GIVEN INFORMATION ▸

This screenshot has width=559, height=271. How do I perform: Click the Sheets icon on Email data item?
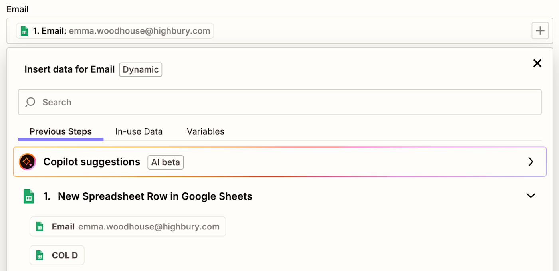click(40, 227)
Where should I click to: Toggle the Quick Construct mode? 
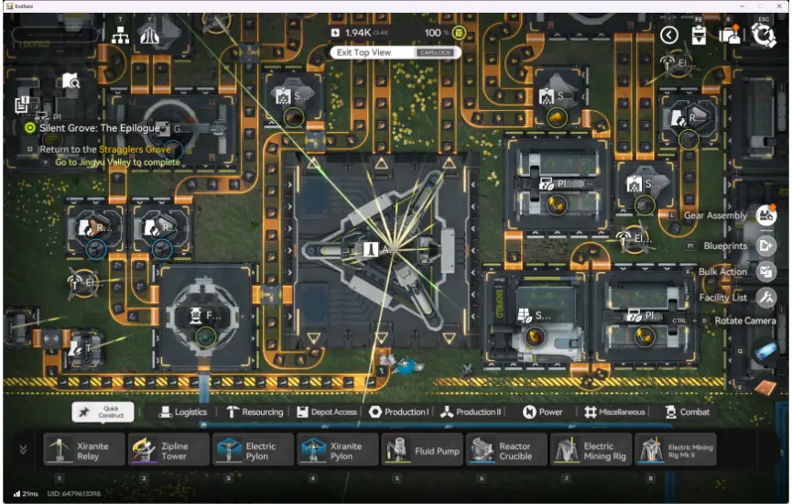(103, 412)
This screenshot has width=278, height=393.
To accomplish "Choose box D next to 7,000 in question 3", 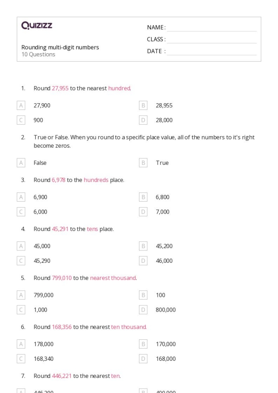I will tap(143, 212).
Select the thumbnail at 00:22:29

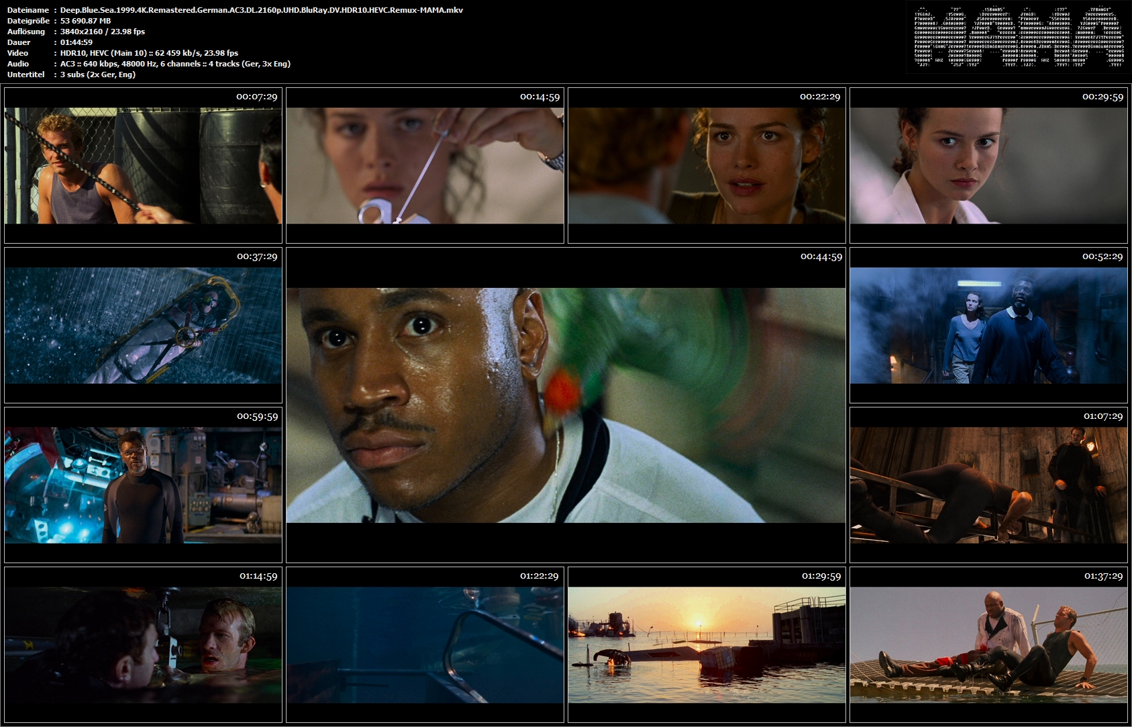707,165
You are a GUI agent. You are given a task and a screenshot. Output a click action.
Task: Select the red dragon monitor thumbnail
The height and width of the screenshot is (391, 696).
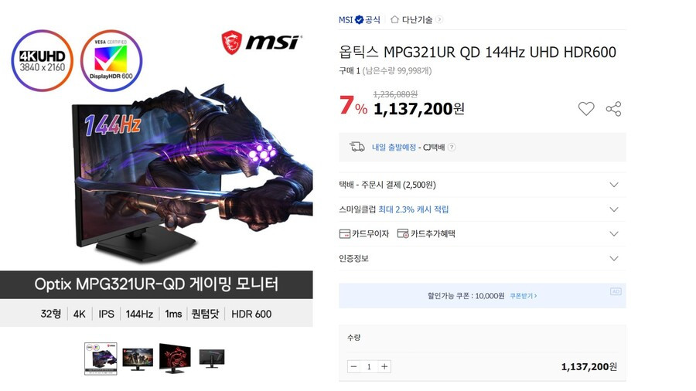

==

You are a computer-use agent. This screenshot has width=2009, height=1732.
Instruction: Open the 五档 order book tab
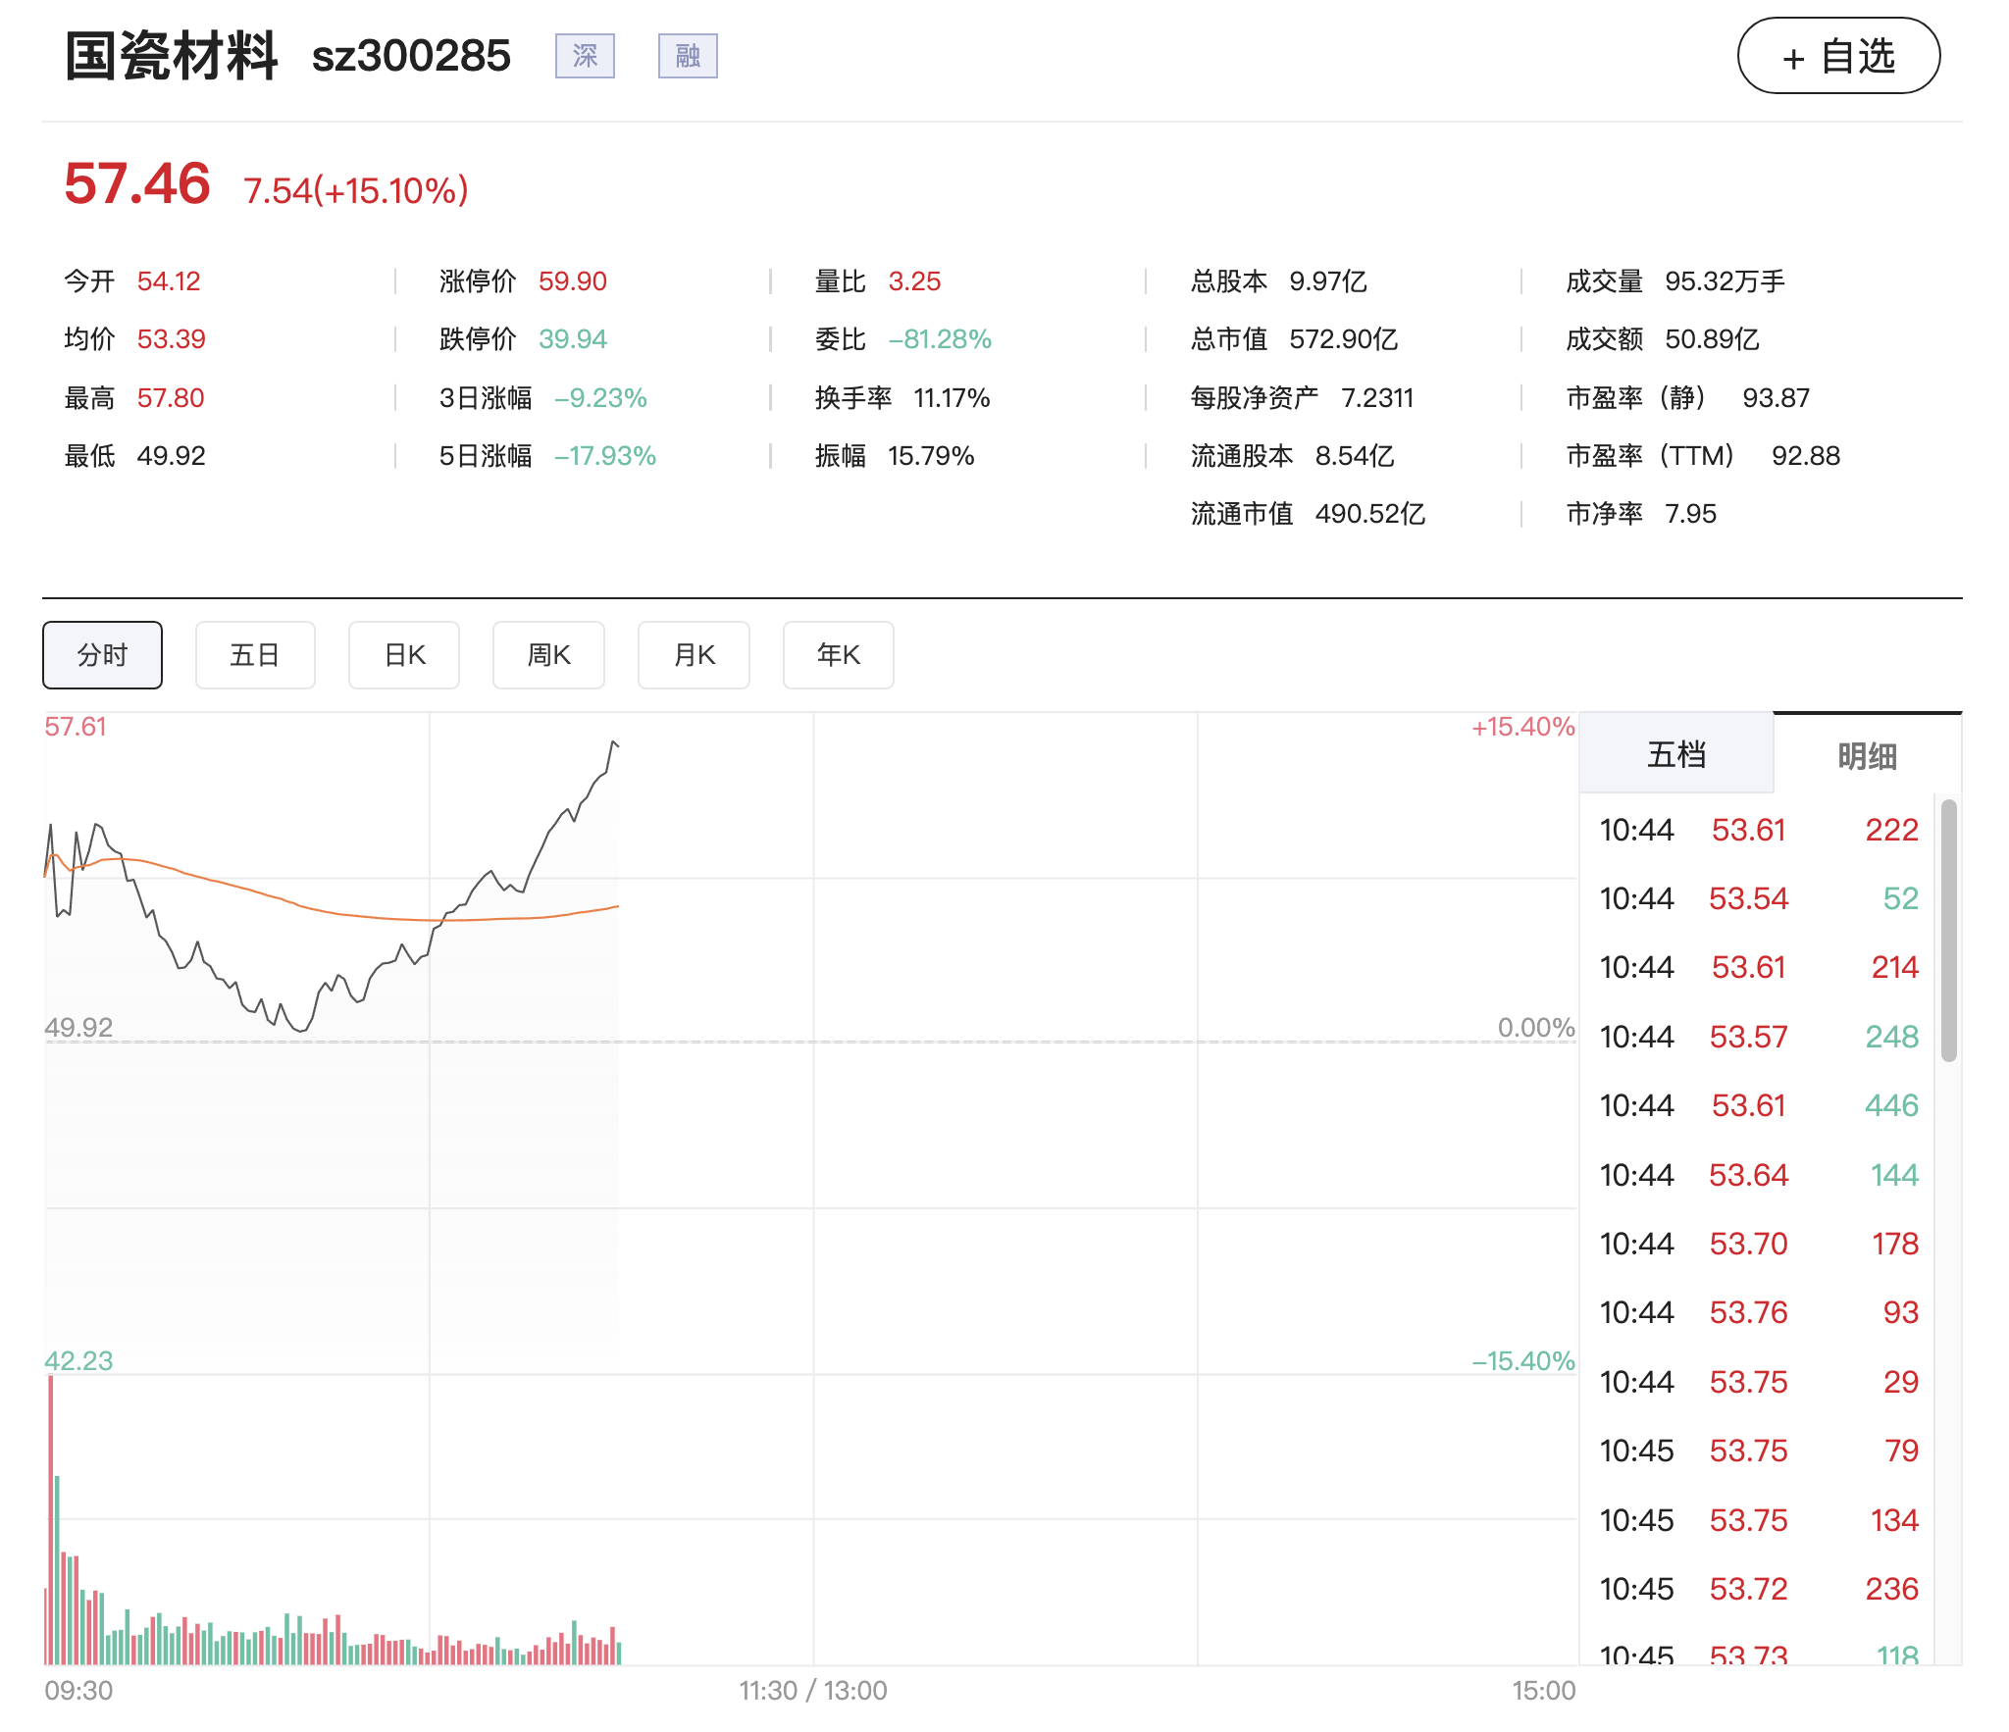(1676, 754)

WHAT THE TASK REQUIRES ▸
The lines that contain the word "agent" are wanted; copy each of them from the records.

YOUR RESPONSE ▸
You are a GUI agent. You are given a task and a screenshot. Output a click action.
You are a computer-use agent. This screenshot has width=2009, height=1732.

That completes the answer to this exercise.